:: THE DATA
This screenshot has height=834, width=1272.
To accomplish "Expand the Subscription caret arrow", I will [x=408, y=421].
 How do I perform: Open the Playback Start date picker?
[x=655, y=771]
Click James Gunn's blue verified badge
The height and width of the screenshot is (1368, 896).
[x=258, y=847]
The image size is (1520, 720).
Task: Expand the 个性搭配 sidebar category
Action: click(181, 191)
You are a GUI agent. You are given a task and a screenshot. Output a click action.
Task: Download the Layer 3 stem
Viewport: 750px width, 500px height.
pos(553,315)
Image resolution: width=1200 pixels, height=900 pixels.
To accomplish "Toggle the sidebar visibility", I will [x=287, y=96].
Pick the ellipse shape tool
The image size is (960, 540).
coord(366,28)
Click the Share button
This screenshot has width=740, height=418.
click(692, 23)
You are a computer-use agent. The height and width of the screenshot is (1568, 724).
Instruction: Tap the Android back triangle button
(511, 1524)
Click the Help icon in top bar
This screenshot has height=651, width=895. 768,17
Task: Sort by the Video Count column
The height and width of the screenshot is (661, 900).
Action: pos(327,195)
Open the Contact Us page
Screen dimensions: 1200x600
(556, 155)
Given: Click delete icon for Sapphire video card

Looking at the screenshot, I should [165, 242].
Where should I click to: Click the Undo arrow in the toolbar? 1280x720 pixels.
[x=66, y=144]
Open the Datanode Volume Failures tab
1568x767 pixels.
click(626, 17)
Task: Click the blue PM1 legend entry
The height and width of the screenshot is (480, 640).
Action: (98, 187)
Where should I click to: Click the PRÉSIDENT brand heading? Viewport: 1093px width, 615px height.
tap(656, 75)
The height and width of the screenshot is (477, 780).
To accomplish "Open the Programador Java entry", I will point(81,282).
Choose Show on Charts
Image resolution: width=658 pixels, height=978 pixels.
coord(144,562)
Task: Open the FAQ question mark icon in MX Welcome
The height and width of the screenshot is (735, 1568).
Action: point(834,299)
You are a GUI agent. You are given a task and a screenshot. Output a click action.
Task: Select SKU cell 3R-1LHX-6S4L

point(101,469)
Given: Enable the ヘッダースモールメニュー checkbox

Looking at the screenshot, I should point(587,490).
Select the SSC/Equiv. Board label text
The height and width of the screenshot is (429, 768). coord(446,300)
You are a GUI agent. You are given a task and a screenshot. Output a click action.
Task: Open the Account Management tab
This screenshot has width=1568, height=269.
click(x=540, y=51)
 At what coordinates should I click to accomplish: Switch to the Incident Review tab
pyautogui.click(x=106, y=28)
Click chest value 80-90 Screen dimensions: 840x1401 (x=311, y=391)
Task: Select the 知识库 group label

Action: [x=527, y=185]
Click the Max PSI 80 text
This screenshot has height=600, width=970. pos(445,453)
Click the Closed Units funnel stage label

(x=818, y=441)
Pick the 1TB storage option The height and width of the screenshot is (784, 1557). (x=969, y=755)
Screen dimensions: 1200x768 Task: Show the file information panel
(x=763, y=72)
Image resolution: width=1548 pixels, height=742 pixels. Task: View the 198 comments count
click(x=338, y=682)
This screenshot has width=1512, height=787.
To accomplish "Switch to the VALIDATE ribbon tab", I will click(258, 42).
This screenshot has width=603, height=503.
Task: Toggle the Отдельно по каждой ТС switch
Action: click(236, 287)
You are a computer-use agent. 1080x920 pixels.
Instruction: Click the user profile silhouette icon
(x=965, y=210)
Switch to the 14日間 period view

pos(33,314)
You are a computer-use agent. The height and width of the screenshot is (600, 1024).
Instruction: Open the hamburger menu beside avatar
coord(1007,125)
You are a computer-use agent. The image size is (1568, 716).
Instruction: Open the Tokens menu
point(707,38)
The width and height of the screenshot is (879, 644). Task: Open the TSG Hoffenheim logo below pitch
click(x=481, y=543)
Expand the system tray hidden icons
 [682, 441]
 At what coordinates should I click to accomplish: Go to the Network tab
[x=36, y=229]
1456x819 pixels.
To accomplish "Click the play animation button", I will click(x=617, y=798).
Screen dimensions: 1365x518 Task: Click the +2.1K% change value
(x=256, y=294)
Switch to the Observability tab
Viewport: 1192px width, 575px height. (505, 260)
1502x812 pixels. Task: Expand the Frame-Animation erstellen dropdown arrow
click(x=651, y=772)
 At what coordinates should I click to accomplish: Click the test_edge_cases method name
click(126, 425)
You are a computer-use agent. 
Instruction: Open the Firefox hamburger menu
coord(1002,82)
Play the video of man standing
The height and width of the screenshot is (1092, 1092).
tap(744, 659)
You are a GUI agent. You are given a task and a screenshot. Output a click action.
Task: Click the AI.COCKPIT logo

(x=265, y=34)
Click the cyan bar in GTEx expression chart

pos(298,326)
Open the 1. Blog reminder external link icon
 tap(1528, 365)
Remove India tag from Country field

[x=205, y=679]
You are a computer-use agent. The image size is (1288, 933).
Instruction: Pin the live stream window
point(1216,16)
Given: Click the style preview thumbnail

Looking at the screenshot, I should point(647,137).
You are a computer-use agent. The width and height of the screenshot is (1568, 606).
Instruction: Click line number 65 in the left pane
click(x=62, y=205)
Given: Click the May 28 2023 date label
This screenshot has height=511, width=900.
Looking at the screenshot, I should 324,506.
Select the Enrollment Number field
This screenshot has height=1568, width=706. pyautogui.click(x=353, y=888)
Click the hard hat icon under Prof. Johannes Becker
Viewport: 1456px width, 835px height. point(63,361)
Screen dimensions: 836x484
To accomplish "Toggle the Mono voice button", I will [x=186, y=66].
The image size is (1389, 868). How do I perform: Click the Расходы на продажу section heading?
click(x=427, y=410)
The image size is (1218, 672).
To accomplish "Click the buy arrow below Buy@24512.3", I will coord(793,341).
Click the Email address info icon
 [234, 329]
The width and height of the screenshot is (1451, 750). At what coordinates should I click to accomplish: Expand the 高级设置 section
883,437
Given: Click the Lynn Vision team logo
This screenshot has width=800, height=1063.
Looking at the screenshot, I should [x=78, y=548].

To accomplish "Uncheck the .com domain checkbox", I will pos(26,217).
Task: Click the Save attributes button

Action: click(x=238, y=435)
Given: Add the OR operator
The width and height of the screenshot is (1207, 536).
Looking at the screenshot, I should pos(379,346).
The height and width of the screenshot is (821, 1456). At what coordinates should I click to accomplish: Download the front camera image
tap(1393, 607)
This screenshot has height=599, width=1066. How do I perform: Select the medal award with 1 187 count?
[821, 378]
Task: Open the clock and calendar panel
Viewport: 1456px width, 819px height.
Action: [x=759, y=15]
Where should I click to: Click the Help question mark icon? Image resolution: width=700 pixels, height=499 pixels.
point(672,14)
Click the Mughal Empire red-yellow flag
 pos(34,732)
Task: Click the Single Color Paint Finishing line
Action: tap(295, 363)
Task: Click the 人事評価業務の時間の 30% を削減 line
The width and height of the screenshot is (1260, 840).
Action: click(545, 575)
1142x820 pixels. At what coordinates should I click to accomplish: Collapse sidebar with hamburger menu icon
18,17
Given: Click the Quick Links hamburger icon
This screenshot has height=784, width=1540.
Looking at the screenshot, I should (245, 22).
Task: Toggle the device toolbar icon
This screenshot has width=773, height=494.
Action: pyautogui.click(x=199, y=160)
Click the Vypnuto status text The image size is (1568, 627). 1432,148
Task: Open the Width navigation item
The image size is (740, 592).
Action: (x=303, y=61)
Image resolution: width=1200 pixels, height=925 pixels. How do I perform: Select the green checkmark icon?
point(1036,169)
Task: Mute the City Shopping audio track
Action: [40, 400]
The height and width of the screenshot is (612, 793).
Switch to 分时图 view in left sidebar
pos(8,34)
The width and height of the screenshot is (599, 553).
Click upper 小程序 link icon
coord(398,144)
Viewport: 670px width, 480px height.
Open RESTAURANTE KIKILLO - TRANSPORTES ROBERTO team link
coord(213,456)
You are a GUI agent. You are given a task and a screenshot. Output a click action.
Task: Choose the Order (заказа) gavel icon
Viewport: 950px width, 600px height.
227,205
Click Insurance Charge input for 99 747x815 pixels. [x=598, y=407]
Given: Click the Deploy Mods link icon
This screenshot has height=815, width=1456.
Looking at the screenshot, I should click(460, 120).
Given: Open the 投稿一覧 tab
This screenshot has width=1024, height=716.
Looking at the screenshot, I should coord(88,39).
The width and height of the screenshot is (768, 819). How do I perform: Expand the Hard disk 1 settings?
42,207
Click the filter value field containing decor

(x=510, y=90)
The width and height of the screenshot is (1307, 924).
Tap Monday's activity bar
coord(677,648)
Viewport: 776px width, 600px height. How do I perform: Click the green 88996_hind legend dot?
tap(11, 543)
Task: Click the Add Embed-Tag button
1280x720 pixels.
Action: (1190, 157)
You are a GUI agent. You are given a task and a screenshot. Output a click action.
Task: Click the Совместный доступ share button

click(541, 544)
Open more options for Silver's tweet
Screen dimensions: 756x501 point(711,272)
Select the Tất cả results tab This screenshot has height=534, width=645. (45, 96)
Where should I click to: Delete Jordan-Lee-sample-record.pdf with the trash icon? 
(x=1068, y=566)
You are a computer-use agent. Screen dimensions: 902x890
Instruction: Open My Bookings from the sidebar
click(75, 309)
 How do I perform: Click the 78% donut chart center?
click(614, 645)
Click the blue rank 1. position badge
::::
TASK OBJECTIVE ▸ Exact lines only, please: output the listing from the first line to the line with "Image resolution: width=1200 pixels, height=900", both included.

PROBLEM SOLUTION ▸
This screenshot has height=834, width=1272.
To accomplish "Expand the Subscription caret arrow", I will [x=408, y=421].
 How do I perform: Open the Playback Start date picker?
[x=655, y=771]
Click James Gunn's blue verified badge
The height and width of the screenshot is (1368, 896).
[x=258, y=847]
The image size is (1520, 720).
Task: Expand the 个性搭配 sidebar category
Action: click(181, 191)
You are a GUI agent. You are given a task and a screenshot. Output a click action.
Task: Download the Layer 3 stem
Viewport: 750px width, 500px height.
pos(553,315)
Image resolution: width=1200 pixels, height=900 pixels.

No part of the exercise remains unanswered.